For years, I was highly capable, but my growth accelerated when I started believing in my own value and using my voice to create meaningful impact. When I stopped seeing administrative work as quiet support and started seeing it as informed influence, everything changed.

Learn the business. Learn from every person you meet. But more importantly, trust that your perspective matters. When you combine curiosity with confidence and the courage to speak up, you stop waiting for opportunity and start shaping it. That is where real growth begins.

Q

What are the biggest challenges or opportunities in your field right now?

One of the biggest challenges in my field is the persistence of outdated stereotypes. This role is no longer the administrative position portrayed in media or remembered from decades ago. It has already evolved. Even entry-level administrative roles today require far more skill, judgment, and accountability than when I started more than 20 years ago. Many administrative professionals now function as project managers, operational partners, and strategic extensions of leadership.

Yet the stereotype persists, and that creates a real problem.
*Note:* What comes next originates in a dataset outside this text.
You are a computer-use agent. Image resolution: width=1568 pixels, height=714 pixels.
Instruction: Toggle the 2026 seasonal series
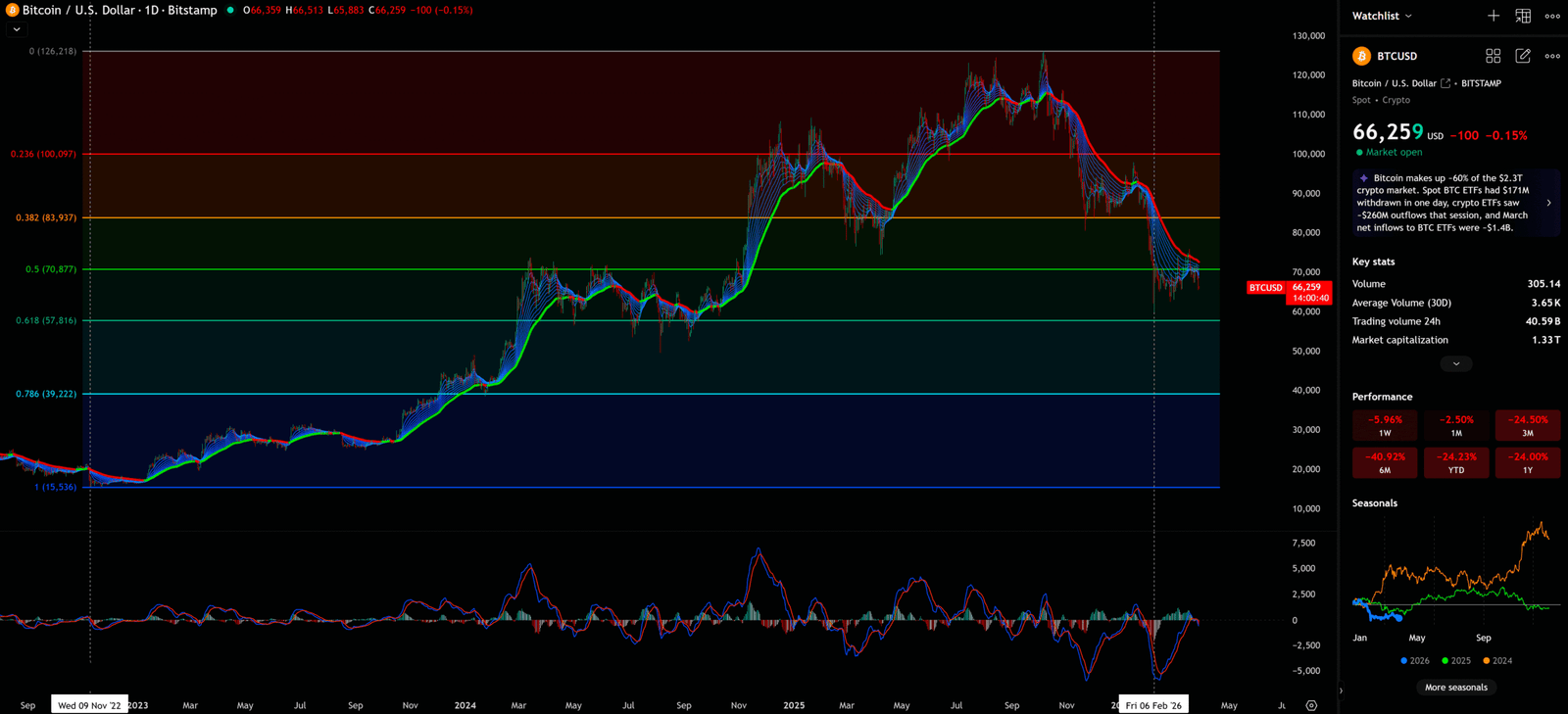coord(1415,661)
Even executives who deeply value and trust their executive assistants often struggle to clearly articulate what they do. The answer is usually some version of, “They run my life,” or “They’re a miracle worker.” While well-intentioned, those responses obscure the real impact. If leaders cannot define the work, they cannot fully understand the value, influence, or business outcomes their administrative partners drive.

The opportunity lies in breaking down those misconceptions from the inside out. That starts with aligning leaders and administrative professionals around the true scope of the role, the business metrics it touches, the efficiencies it creates, and the value it delivers. Equally important is helping administrative professionals see their own impact, believe in it, and use their voice to make it visible. When both sides understand and articulate that value, the role evolves intentionally, and the profession moves forward with clarity and influence.

Q

What values are most important to you in your work and personal life?

Compassion, empathy, and connection are at the core of who I am, both personally and professionally. They shape how I show up for others, how I listen, and how I build relationships. I believe people do their best work when they feel seen, respected, and genuinely valued.

In my professional life, integrity, trust, and adding meaningful value guide everything I do. I hold myself to high standards in my work and my relationships, and I treat trust as something that must be earned, honored, and protected. When trust is present, real partnership and impact become possible.

I am also a life-long learner. Curiosity has always been part of my journey, whether I am learning the business, refining my voice, developing new skills, or exploring creative expression through writing and speaking. Learning keeps me grounded, open, and evolving.

At the heart of it all is connection. Whether I am supporting leaders, mentoring others, or creating through my work, I am driven by the desire to connect in meaningful ways and contribute something that truly matters.